Los gurús contra la subsidiariedad han visto aquí un enclave del autoritarismo, en cambio que corregir, profundizar y desarrollar un Estado al servicio de las personas y las comunidades. Allí donde falte Estado, como exigencia social, no puede seguir ausente, pero esto será posible – más allá de cualquier voluntarismo moralista- si se cuenta con la libertad de las personas y sus comunidades. La novedad de una potencial “cultura del COVID” ha sido la red alianza público privada de hospitales y clínicas. El estado puede hacer mucho más cuando hay prioridades claras y cuando genera iniciativas en que cuenta con los privados y se aprende desde estas experiencias. Un estado que aprende de la sociedad civil, no que impone o inventa contra la libertad, será un Estado y una política que conquiste la pluralidad incesante de un país. Lo contrario no es totalitario, sino imposible.

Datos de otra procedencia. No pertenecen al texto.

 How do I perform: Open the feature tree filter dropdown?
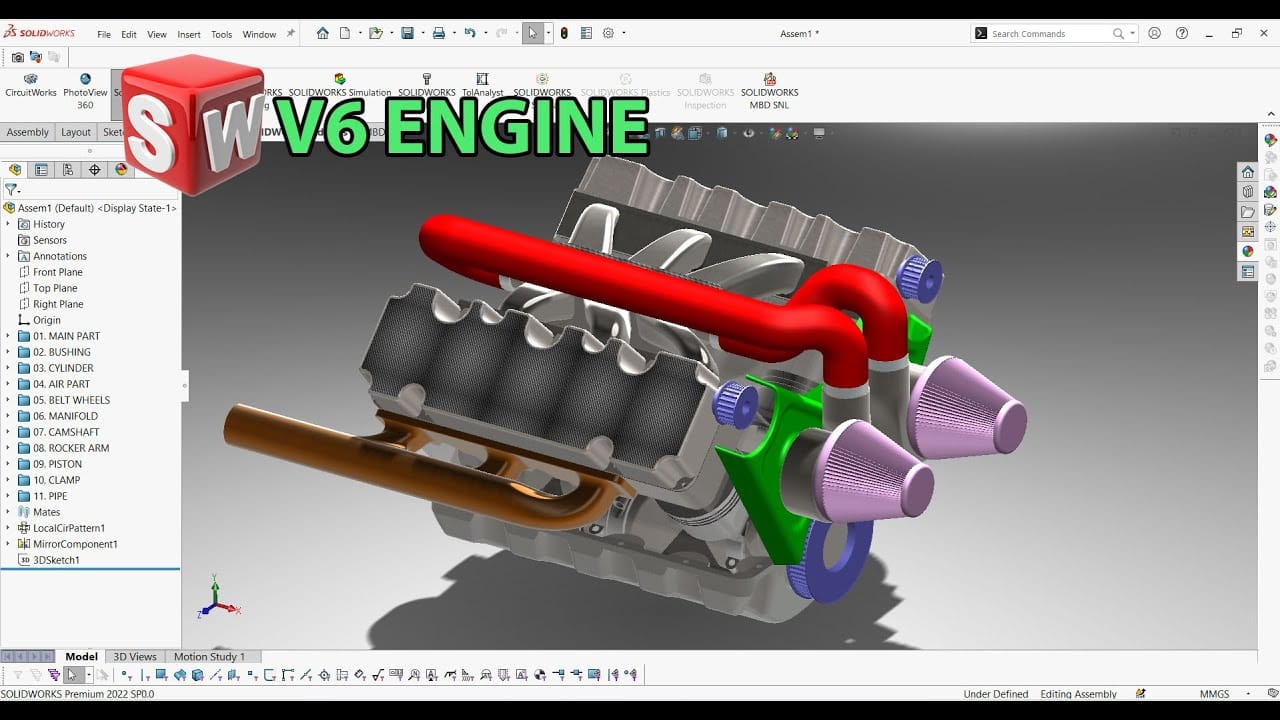click(12, 189)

La provisión de un servicio que responda a un derecho social como la salud, la educación y las pensiones – entre otros- es público, independiente de quien lo provea y, por tanto, debe convocar los aportes que se requieran a fin que se asegure su calidad y contribuya a una mayor justicia social. Y el Estado debe regular, fiscalizar y ser garantes de probidad (¡es tan indeseable la ineficiencia y la corrupción del Estado como la de los privados!)
El Estado solidario es deseable y posible concebido a la vez como estado subsidiario, no solo porque se pierde la solidaridad si la impone desde arriba sin el concurso de las personas y las comunidades, sino porque no le alcanzan los recursos. “Más sociedad le hace bien al Estado” decía L. Giussani, no porque omite al Estado, sino porque favorece una concepción renovada de pueblo como un lugar en que nadie queda afuera de demandar y contribuir.

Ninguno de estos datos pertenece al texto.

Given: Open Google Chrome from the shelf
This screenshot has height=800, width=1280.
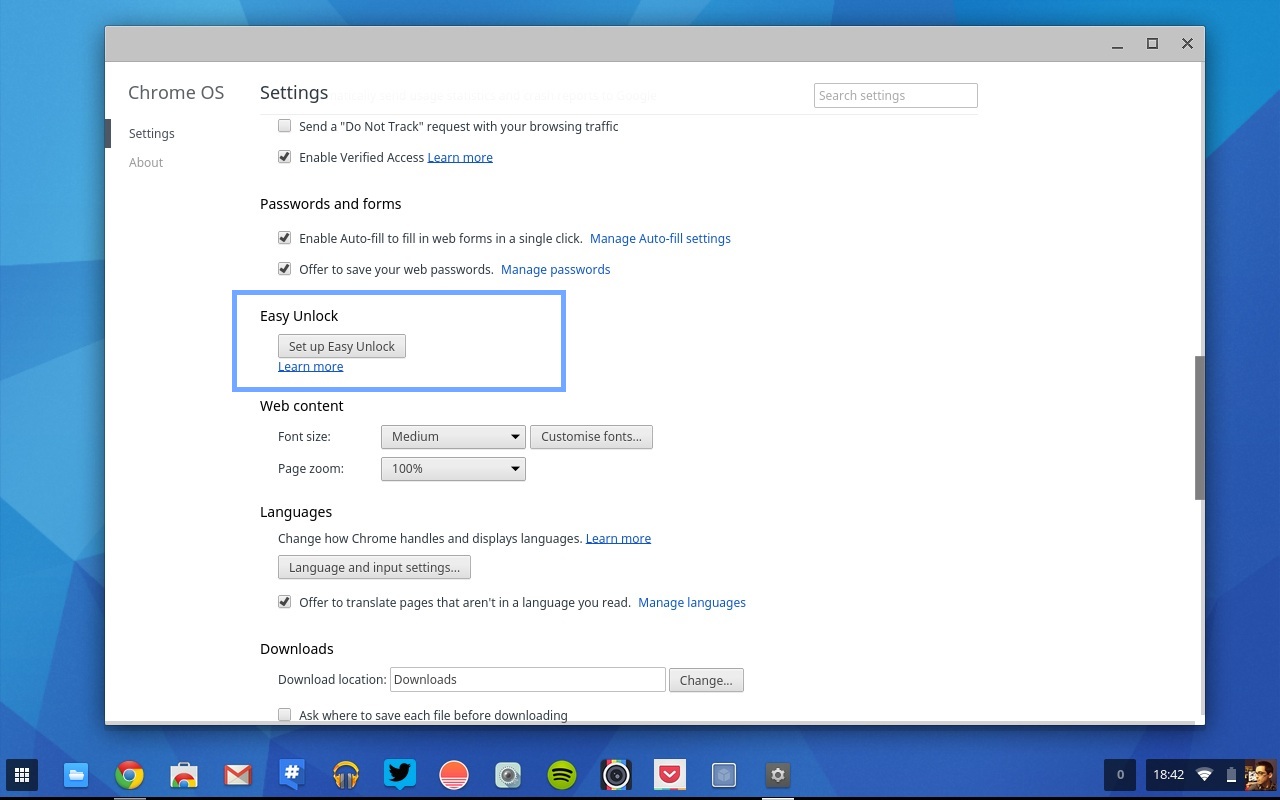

4.- La primacía de la política.
Una nueva constitución debe consolidar el valor de la política por sobre los poderes fácticos. La alegría de contribuir a las sucesivas perfecciones de la polis es el test de las democracias maduras. El papa Ratzinger decía: un estado fuerte y ágil, es decir que impida abusos a los más desprotegidos, que regule el poder de los mercados y que sea garante de la democracia, respetando a todas las minorías. Pero ¿cuál es el poder más fuerte? El del mismo Estado. El clientelismo, la ineficiencia y la corrupción son la expresión ante todo de un status quo del cual a menudo las élites no liberan al Estado.

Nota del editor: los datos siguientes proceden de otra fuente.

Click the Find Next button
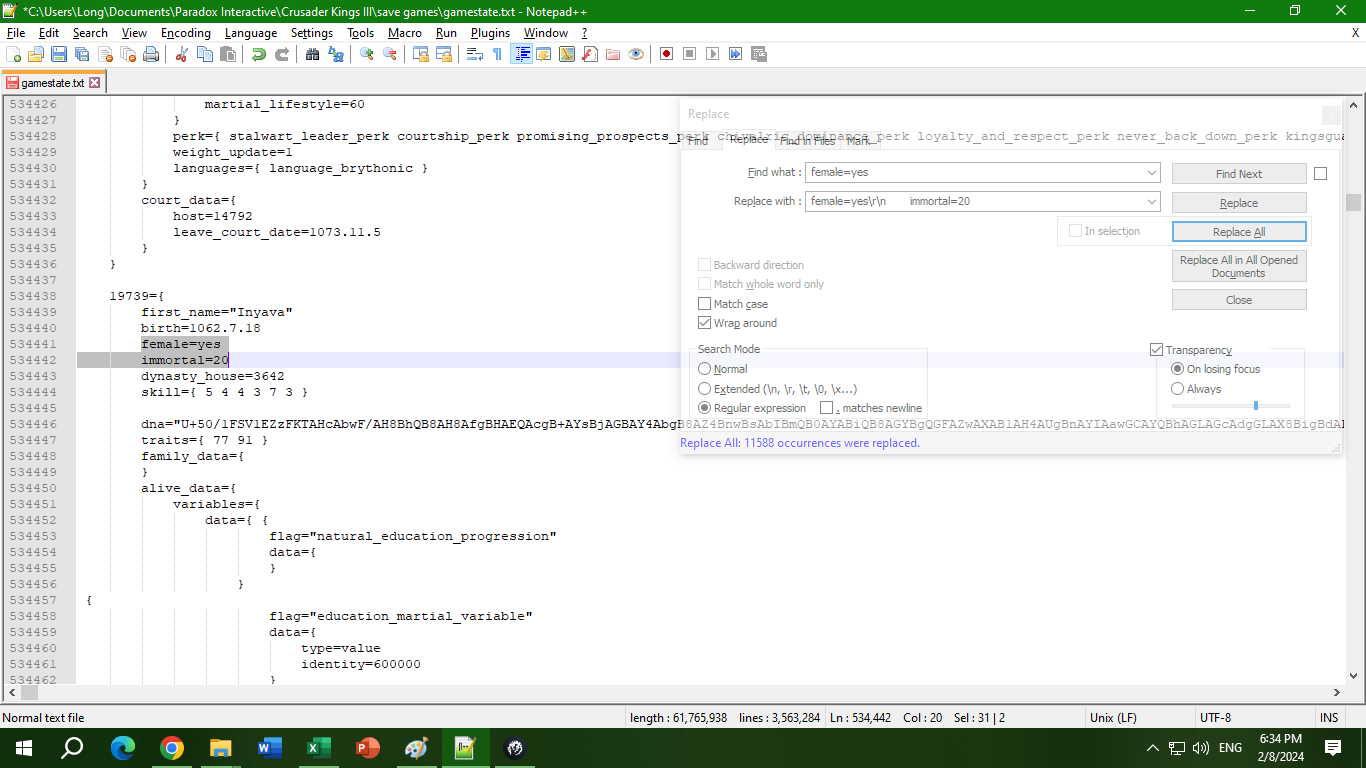tap(1239, 174)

La primacía de la política es clave y urgente, especialmente es un periodo en que se “piensa desde el estado” erosionando una cultura de la responsabilidad. Es urgente un fortalecimiento cultural e institucional de la política que esté al servicio del pueblo. La primacía de la política por sobre la economía, los grupos de poder y el cartel de la violencia es la mayor urgencia de bien común. “Y esto es más que tolerancia, porque muchas veces “tolerar” se traduce en dejarnos existir mutuamente, sin “molestarnos” (Plebiscito: una oportunidad de protagonismo y diálogo. C L)
Una nueva constitución es también una ocasión de renovación de la política, para salir de los espacios de confort y entrar en un diálogo que fortalezca la democracia ante toda forma de abuso y de violencia. La renovación de la política se medirá con la recuperación de las plazas y las calles para que las personas transiten libremente y con seguridad, para que las pymes puedan vivir con dignidad, y para que tantos derechos sociales no sean postergados por abusos de privados o por la ineficiencia del Estado. La recuperación del orden público y el cuidado del bien común son las tareas esenciales del Estado, pero serán un mito sin el apoyo de la sociedad civil.
En esto se juega hoy día la renovación de la política y, por tanto, una nueva constitución.
¡Cuando al Estado no le alcanza y al mercado no le interesa – ambas cosas posibles en las cuales algunos no quieren pensar- es el tiempo de la persona!